190 BCE Apollonius of Perga "the Great Geometer" wrote Conics, invented superscription notation for higher numbers in Roman numerals.
c. 200 BCE - 100 AD The Anuyoga Dwara Sutra likely defines Jaghanya Parīta Asaṃkhyāta as approximately \(10\uparrow \uparrow (1.285 \times 10^{136})\).
1st-7th century CE Number close to \(10^{10^{32}}\) was written in Buddhist scripture Avatamsaka Sutra.
1484 Nicolas Chuquet wrote an article Triparty en la science des nombres, the earliest work of a systematic, extended series of names ending in -illion.
1631 Japanese number system was defined up to muryoutaisuu in Jinkoki.[1]
1706 John Machen discovers hundredth digit of \(\pi\).[2]
1808 Christian Kramp uses the symbol ! for factorials.[3]
1811 Chernac lists prime factors to 1,020,000.
1856 Crelle lists prime factors to 6 million.
1857 First known use of vigintillion.[4]
1861 Zacharias Dase lists prime factors to 9 million.
1893 D. H. Lehmer lists 50,847,534 primes.
1904 Hardy hierarchy was defined.[5]
1906 Charles-Ange Laisant calculates \(^{3}9\) has 369,693,100 digits.[6]
1928 Ackermann function was published.[7]
1933 Stanley Skewes proved that, assuming the Riemann Hypothesis, there exists a number \(x\) less than \(e^{e^{e^{79}}} \approx 10^{10^{10^{34}}}\) where \(\pi (x) > li(x)\).[8] Notable for possibly being the largest number published in a serious mathematical proof at the time, and this number is now known as the first Skewes Number.
1938 Googol was named.[9]
1944 Goodstein sequence was defined and Goodstein's theorem was proved.[10]
1947 Goodstein named tetration, pentation and hexation.[11]
1949 John Wrench and L. R. Smith were the first to use an electronic computer (the ENIAC) to calculate \(\pi\).
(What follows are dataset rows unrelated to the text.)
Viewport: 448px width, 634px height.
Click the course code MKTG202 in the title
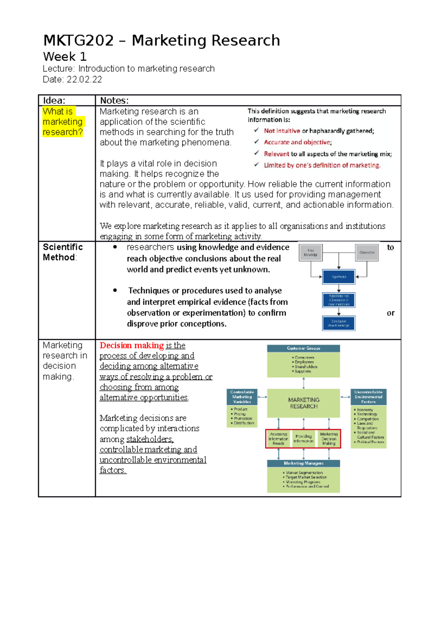78,40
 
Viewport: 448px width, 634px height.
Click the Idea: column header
54,100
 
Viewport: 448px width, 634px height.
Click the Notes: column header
114,100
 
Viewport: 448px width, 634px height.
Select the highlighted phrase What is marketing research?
62,122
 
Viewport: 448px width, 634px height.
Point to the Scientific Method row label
62,252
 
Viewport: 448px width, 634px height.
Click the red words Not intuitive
282,131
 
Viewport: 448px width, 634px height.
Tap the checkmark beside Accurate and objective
256,142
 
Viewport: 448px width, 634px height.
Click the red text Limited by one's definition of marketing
322,165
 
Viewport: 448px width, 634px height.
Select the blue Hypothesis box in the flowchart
339,277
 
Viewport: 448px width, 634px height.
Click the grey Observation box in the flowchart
367,253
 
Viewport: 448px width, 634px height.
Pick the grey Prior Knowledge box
311,253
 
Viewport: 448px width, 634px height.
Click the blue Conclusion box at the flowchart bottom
339,323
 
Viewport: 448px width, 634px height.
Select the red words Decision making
131,345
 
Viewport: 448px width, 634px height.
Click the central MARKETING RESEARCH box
304,403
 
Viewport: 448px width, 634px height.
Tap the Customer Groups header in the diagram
304,348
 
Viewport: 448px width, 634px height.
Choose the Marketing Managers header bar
304,463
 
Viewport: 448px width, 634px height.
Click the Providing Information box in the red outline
304,439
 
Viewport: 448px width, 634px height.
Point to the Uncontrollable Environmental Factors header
368,397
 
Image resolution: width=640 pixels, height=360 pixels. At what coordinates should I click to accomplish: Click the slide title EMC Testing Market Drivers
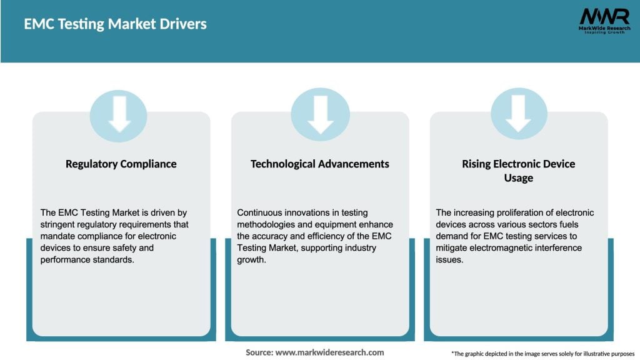click(x=115, y=24)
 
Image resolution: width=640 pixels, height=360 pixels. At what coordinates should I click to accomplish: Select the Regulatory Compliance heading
click(x=121, y=164)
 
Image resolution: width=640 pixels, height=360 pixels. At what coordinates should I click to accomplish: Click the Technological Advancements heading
click(x=319, y=164)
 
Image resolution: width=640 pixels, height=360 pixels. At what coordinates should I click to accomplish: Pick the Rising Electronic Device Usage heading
click(x=518, y=171)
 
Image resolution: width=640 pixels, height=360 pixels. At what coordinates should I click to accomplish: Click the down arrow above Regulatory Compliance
click(x=119, y=114)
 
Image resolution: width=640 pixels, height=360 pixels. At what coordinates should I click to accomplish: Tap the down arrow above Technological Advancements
click(x=320, y=114)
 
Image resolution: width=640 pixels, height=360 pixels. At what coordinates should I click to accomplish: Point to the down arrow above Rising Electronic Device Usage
click(x=519, y=114)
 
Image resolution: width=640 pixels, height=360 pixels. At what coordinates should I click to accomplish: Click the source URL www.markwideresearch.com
click(x=330, y=352)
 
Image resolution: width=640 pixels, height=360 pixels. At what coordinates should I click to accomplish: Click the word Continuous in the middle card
click(x=260, y=213)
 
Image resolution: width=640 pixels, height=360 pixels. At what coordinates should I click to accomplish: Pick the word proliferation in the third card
click(x=517, y=213)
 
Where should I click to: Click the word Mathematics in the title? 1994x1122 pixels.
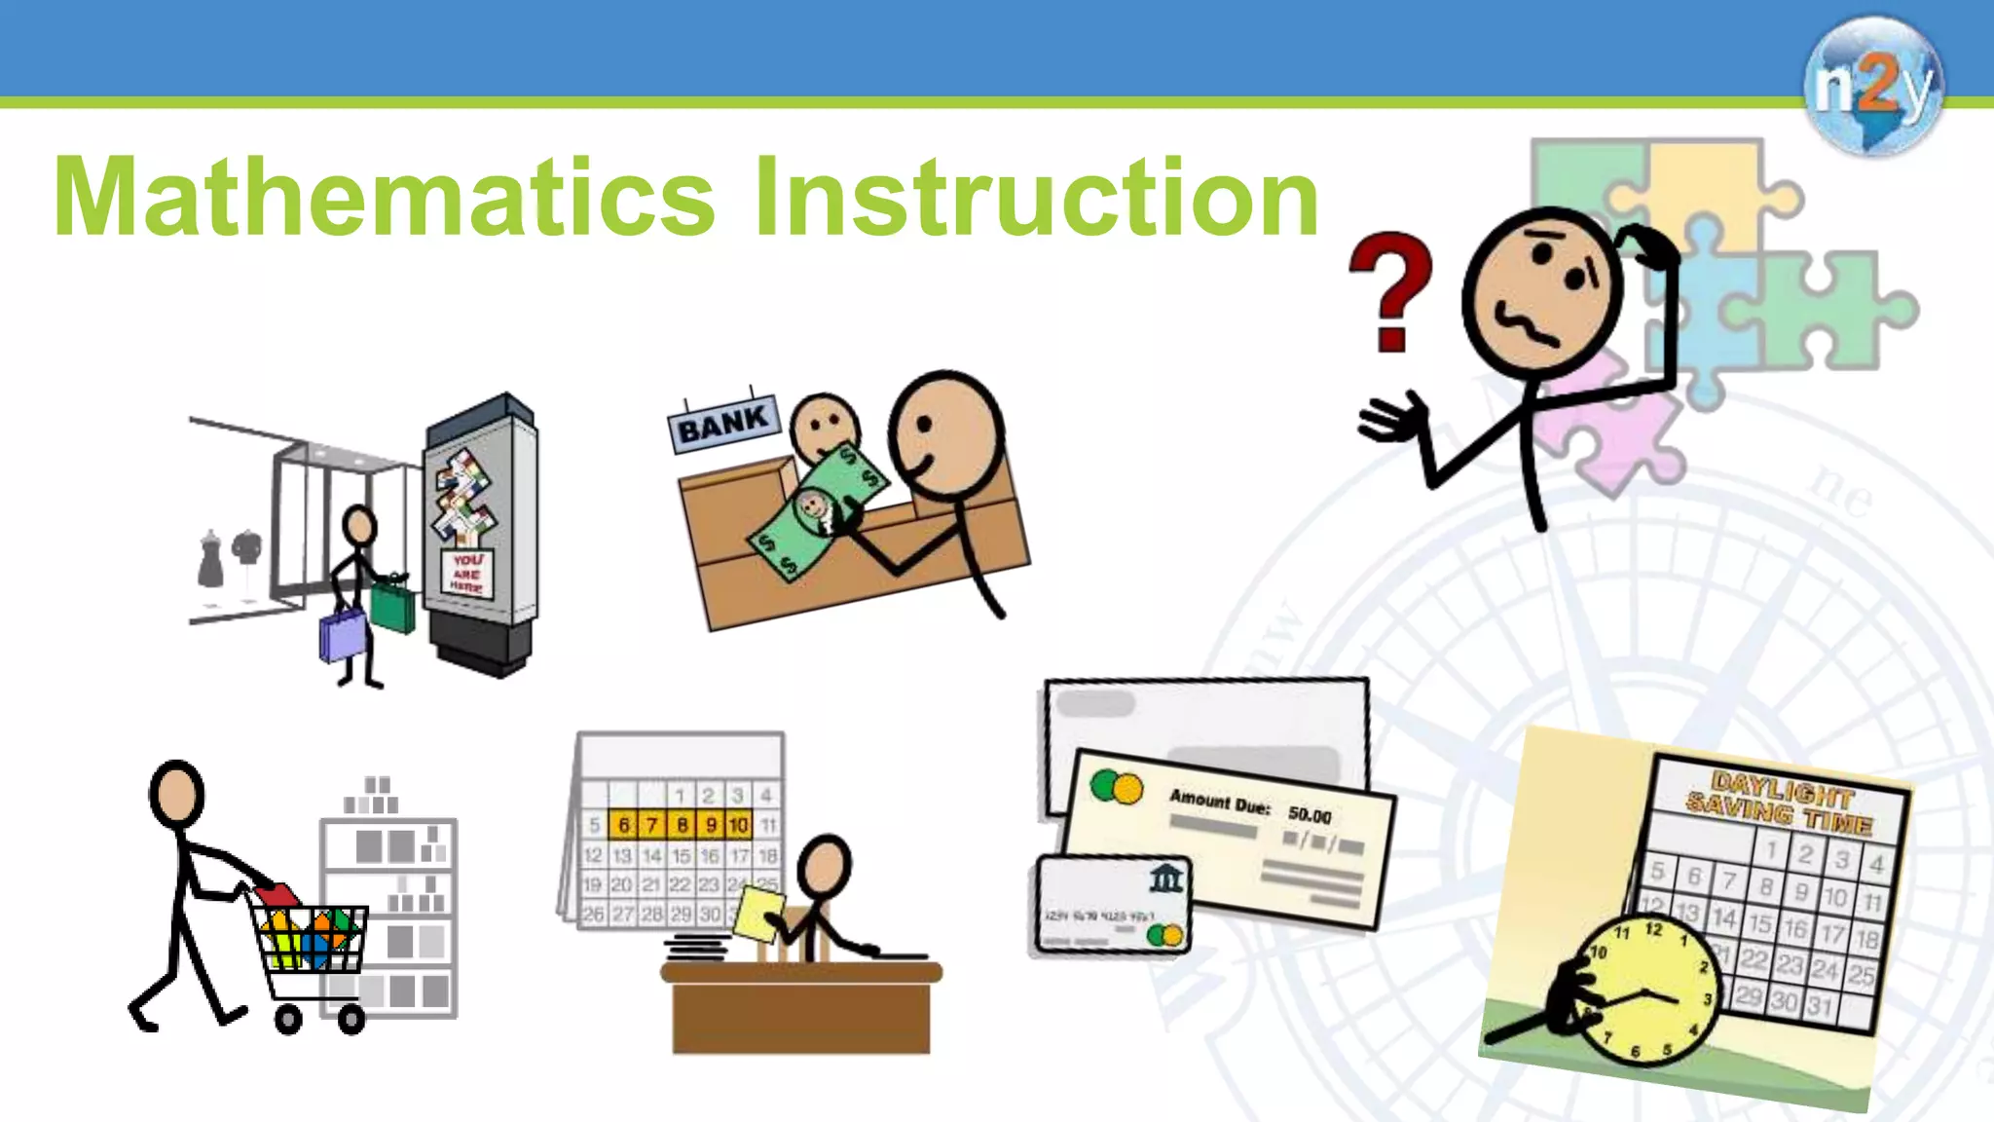pos(385,198)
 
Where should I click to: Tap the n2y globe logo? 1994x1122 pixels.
pos(1872,86)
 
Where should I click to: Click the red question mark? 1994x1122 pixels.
pos(1390,290)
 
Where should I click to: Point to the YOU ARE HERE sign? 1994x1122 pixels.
pos(467,574)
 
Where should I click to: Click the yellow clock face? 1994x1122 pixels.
pos(1645,993)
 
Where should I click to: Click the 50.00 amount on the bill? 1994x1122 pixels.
pos(1310,814)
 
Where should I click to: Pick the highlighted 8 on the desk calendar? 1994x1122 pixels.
pos(682,825)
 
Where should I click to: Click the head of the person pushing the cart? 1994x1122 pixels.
pos(176,794)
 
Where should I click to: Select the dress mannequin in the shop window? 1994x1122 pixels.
pos(210,559)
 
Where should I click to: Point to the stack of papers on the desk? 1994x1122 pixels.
pos(696,946)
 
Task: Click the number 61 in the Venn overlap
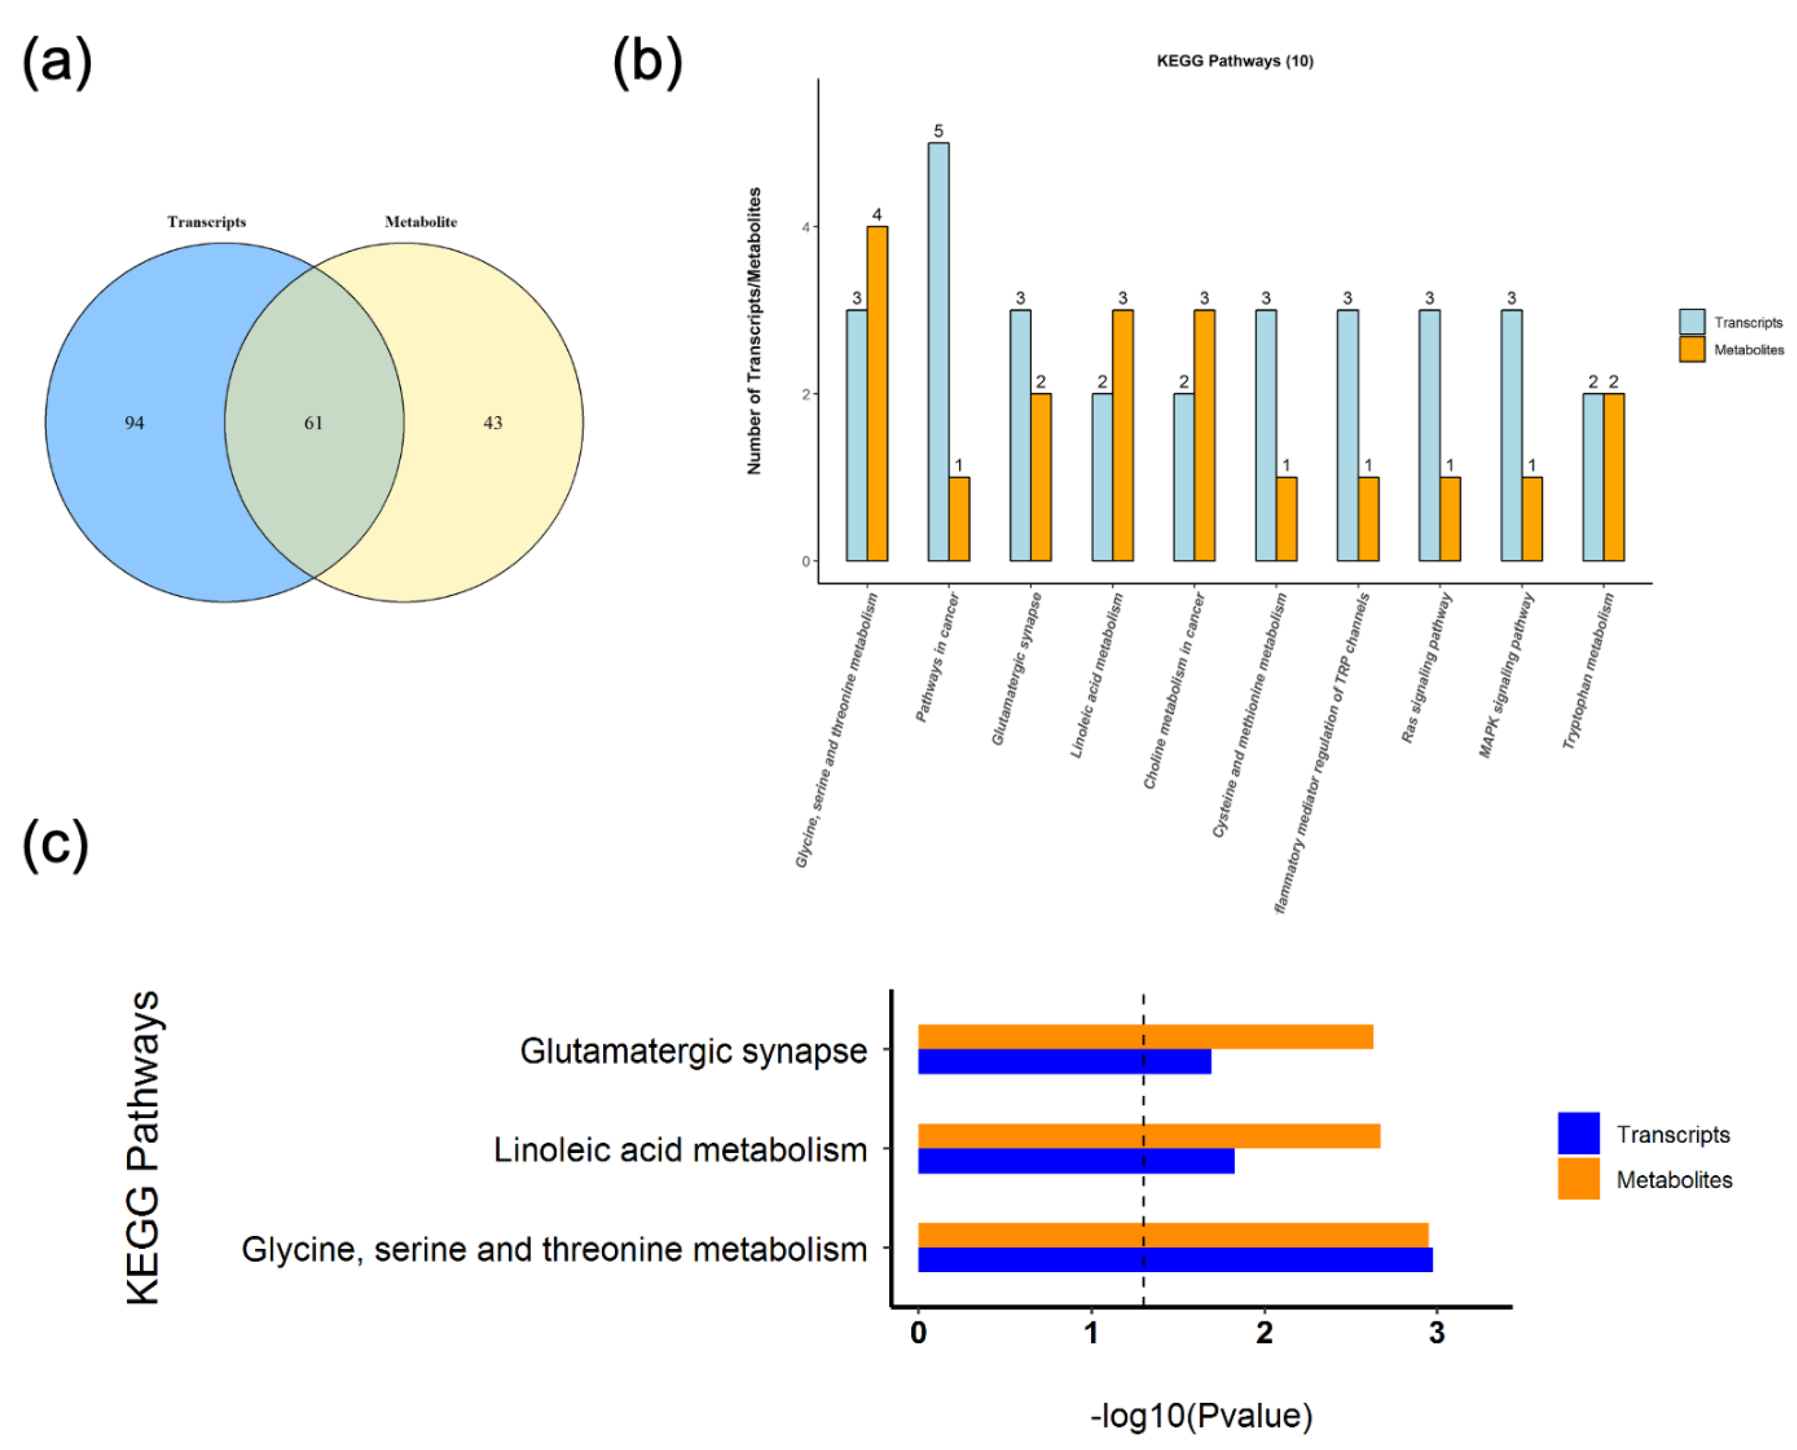click(x=313, y=422)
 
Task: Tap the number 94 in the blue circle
click(x=135, y=422)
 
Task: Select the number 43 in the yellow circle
click(x=493, y=422)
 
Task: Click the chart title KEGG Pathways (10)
click(x=1235, y=61)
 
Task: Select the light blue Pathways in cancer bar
click(x=938, y=351)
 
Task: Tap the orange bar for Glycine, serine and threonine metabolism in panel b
click(x=877, y=392)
It took 70 hours to calculate 2037 digits. It is also attributed to Reitwiesner.[12]
1951 Steinhaus wrote about mega and megiston in Mathematical Snapshots,[13] which is a base of Steinhaus-Moser notation.[14] Note that it is not confirmed if it appears in 1938 edition.
1955 Stanley Skewes proves that, without assuming the Riemann Hypothesis, there exists a number, \(x\), less than \(e^{e^{e^{e^{7.705}}}} \approx 10^{10^{10^{963}}}\) where \(\pi (x) > li(x)\).[15] Notable for being a record holder for "largest number in a professional mathematics paper", and this number is now known as the second Skewes Number.
1962 The busy beaver function was defined by Tibor Radó and its first two values were computed.[16]

Stanisław Knapowski proves that for all x larger than \(e^{e^{e^{e^{e^{35}}}}}\) (see Knapowski number), the number of crossings of π(x) and li(x) is greater than ln(ln(ln(ln(x))))/e35.[17]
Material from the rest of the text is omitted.